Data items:
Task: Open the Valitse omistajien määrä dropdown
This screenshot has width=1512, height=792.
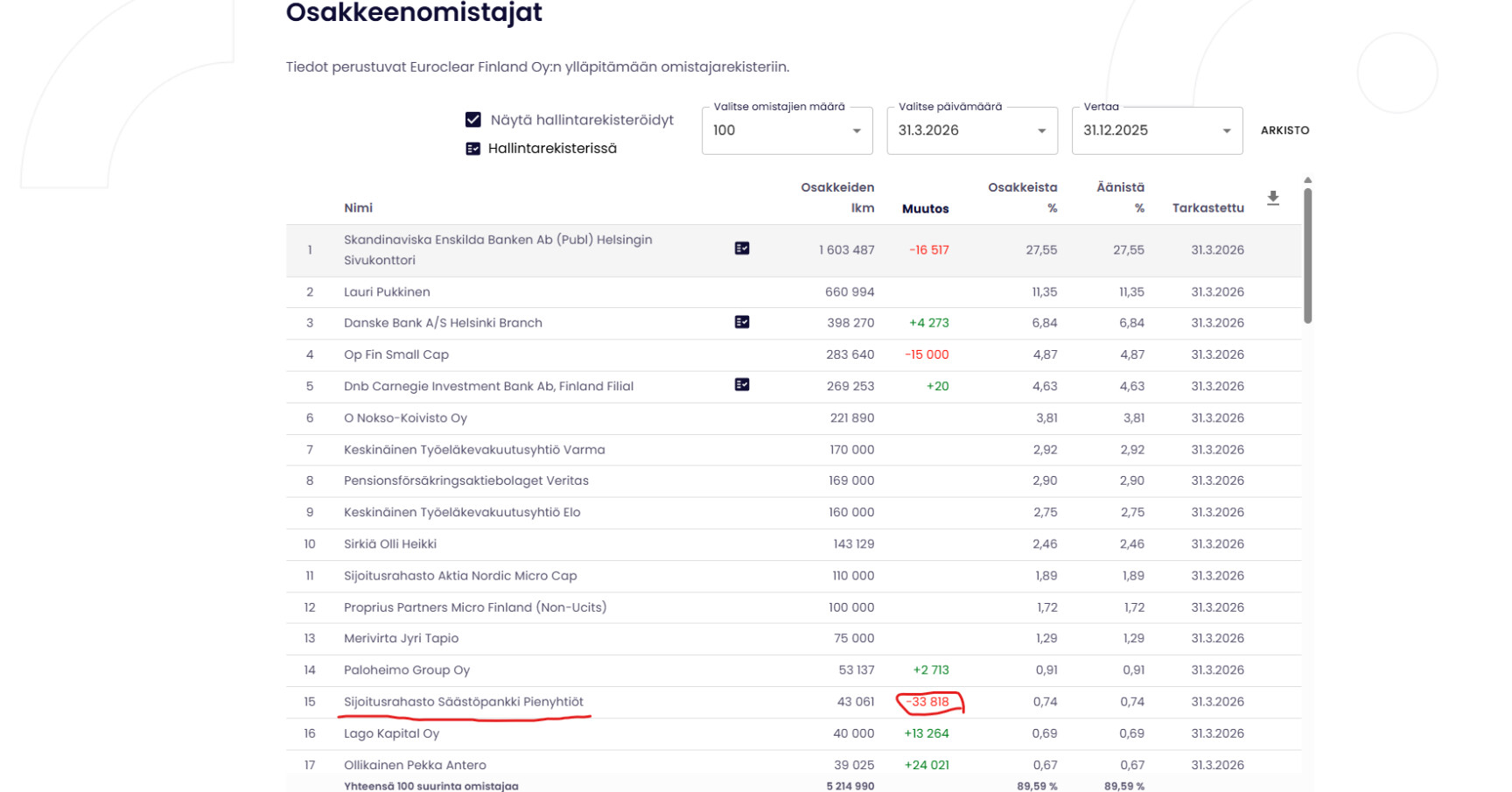Action: [x=787, y=130]
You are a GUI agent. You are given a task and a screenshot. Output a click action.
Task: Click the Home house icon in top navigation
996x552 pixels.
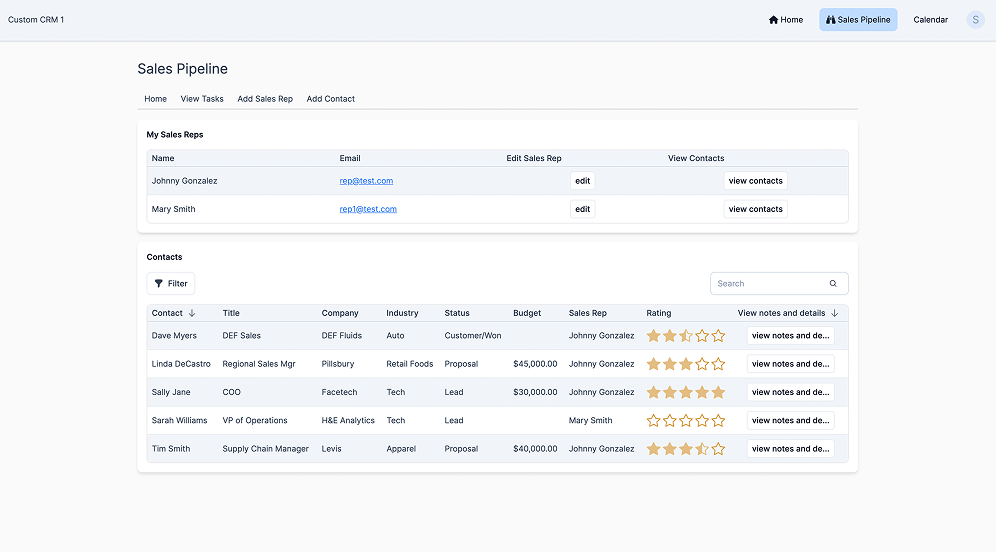(x=773, y=20)
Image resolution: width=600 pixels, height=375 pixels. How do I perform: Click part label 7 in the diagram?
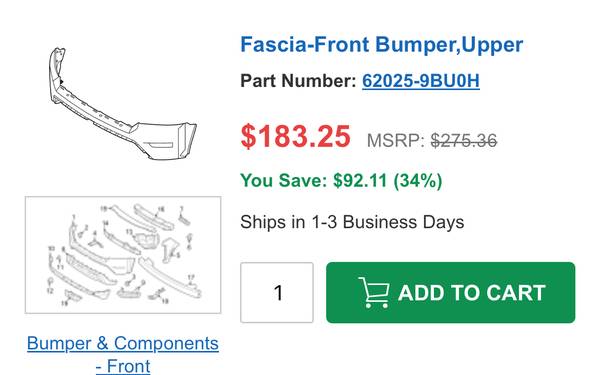[181, 209]
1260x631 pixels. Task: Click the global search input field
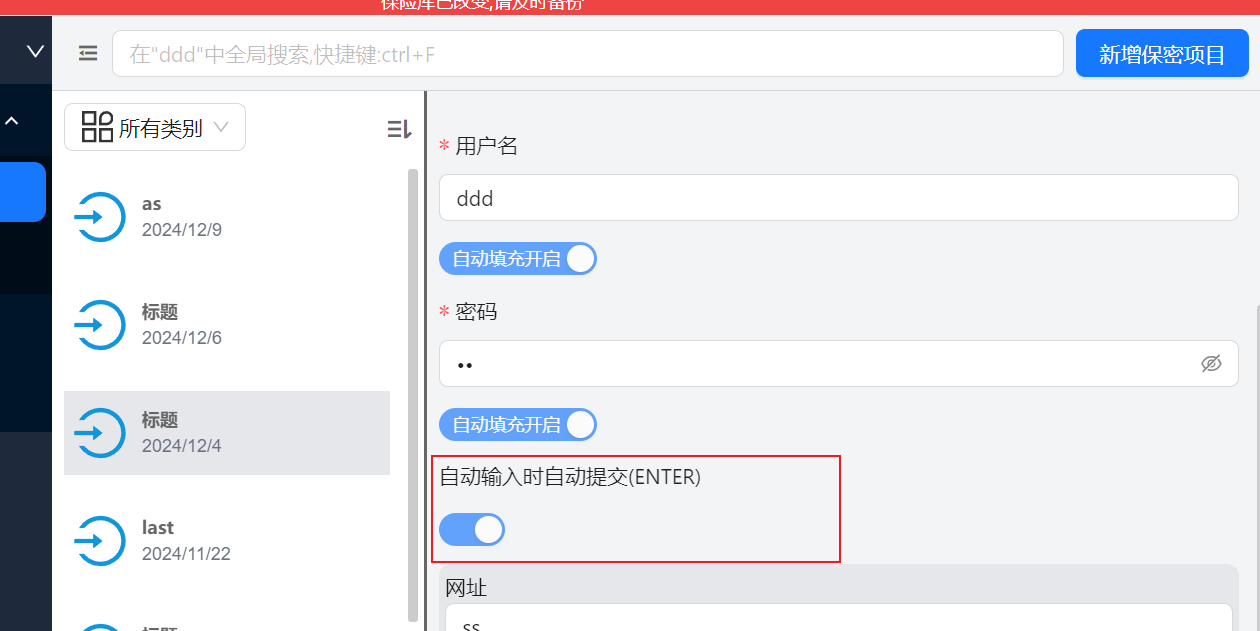pos(587,54)
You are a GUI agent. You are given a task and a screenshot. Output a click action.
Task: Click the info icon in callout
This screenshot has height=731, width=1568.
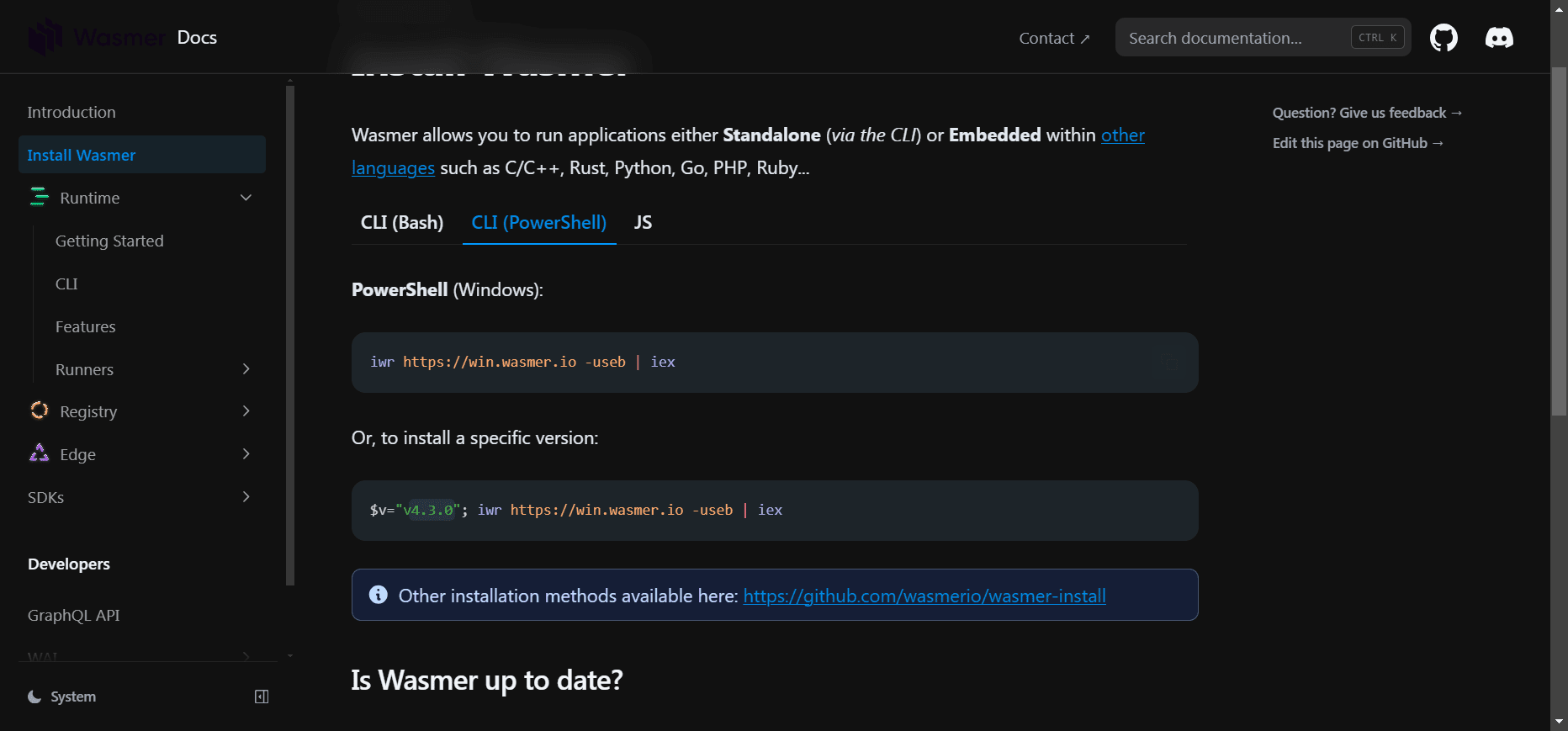379,595
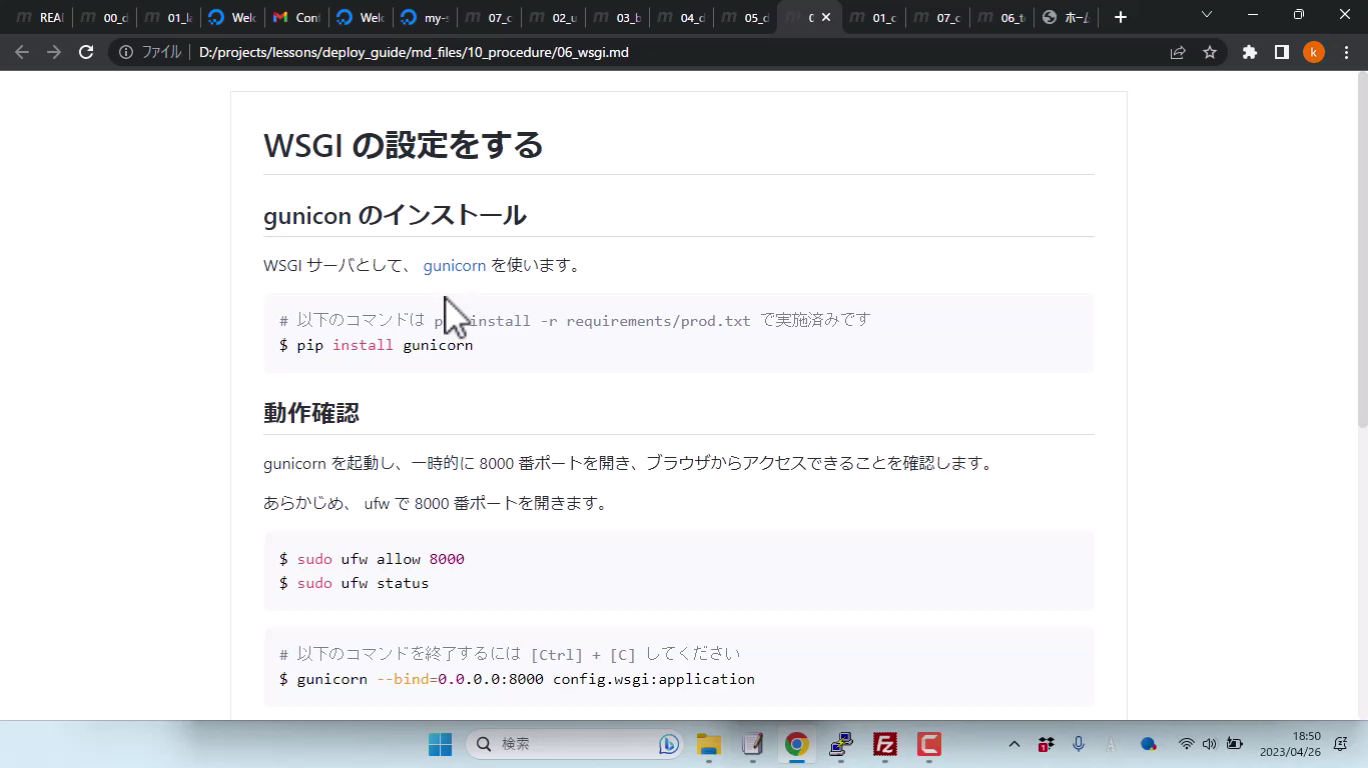Open a new browser tab

pyautogui.click(x=1120, y=17)
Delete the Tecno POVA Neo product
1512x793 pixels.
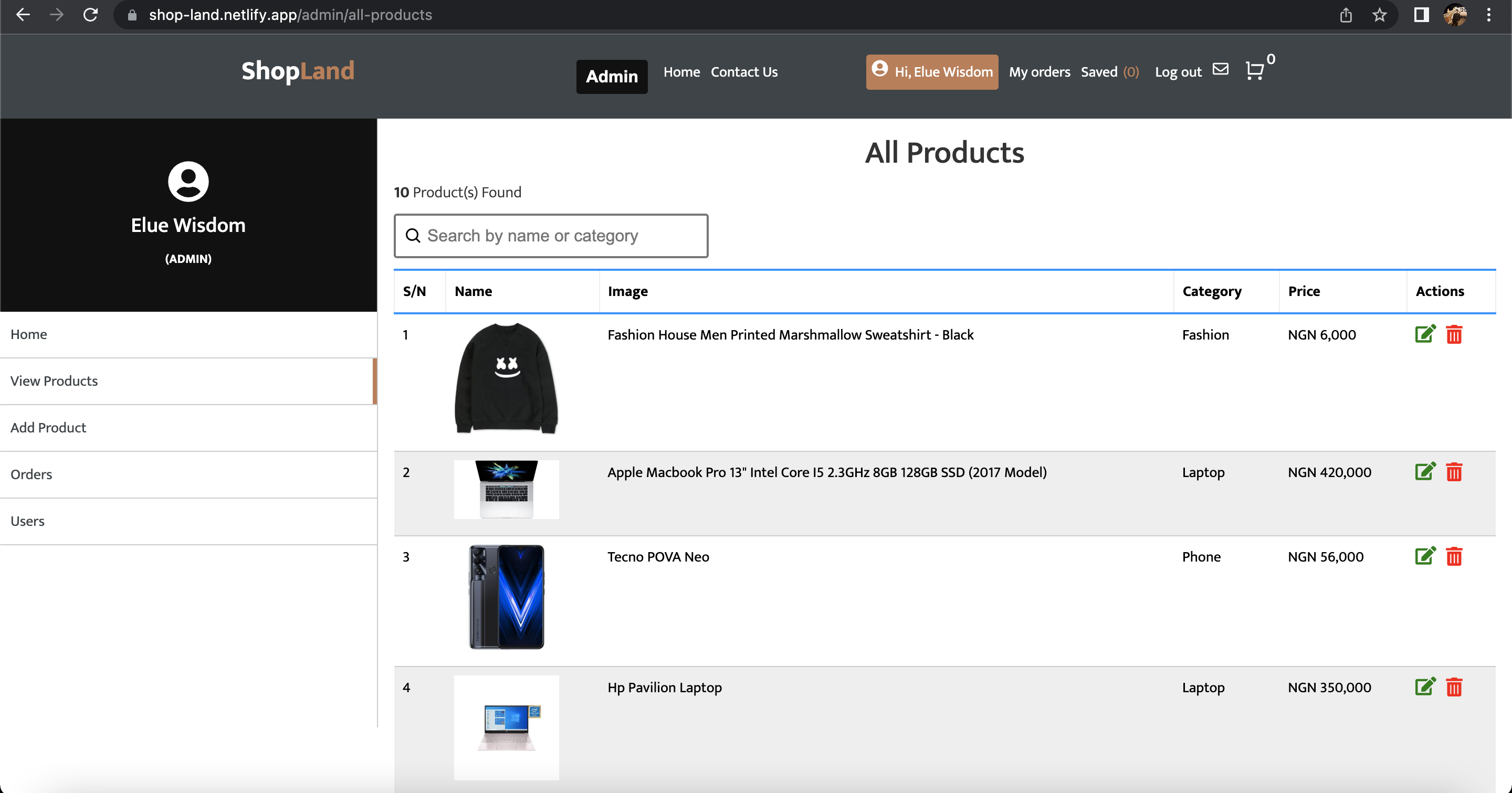(1455, 557)
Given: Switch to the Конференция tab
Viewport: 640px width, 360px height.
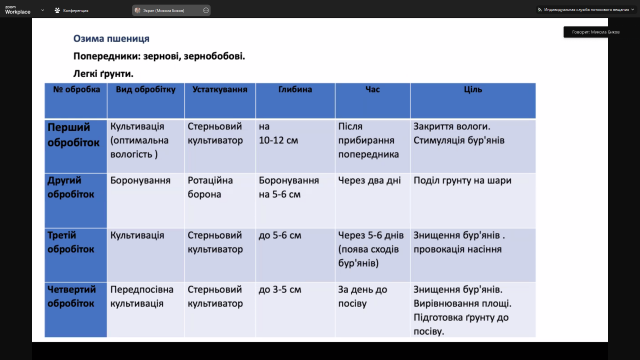Looking at the screenshot, I should coord(71,10).
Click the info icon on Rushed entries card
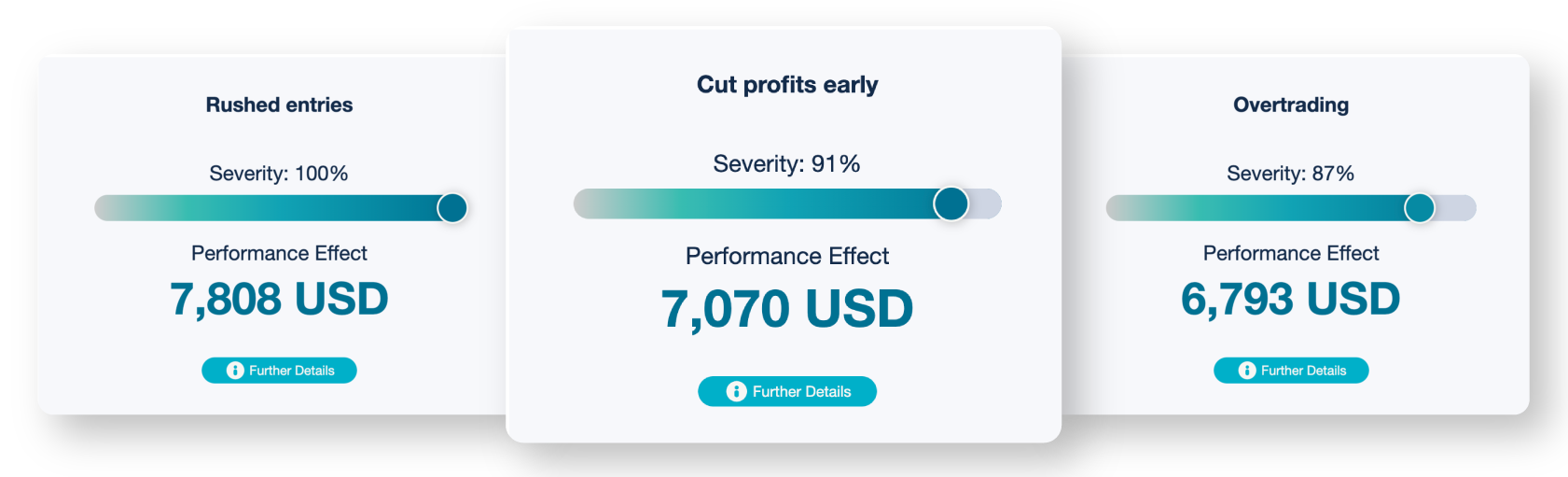Viewport: 1568px width, 477px height. point(235,371)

EXERCISE REQUIREMENTS:
Output the entries from the line containing "Given: Switch to the Конференция tab" through the end of the entries as a two-column CSV with the columns "task" and "answer", one row per entry. Put each value in a single quoted field with line breaks replaced by spaces, and leave the pictures out.

OUTPUT FOR THIS EXERCISE:
task,answer
"Given: Switch to the Конференция tab Viewport: 640px width, 360px height.","Looking at the screenshot, I should coord(71,10)."
"Click the info icon on Rushed entries card","Viewport: 1568px width, 477px height. point(235,371)"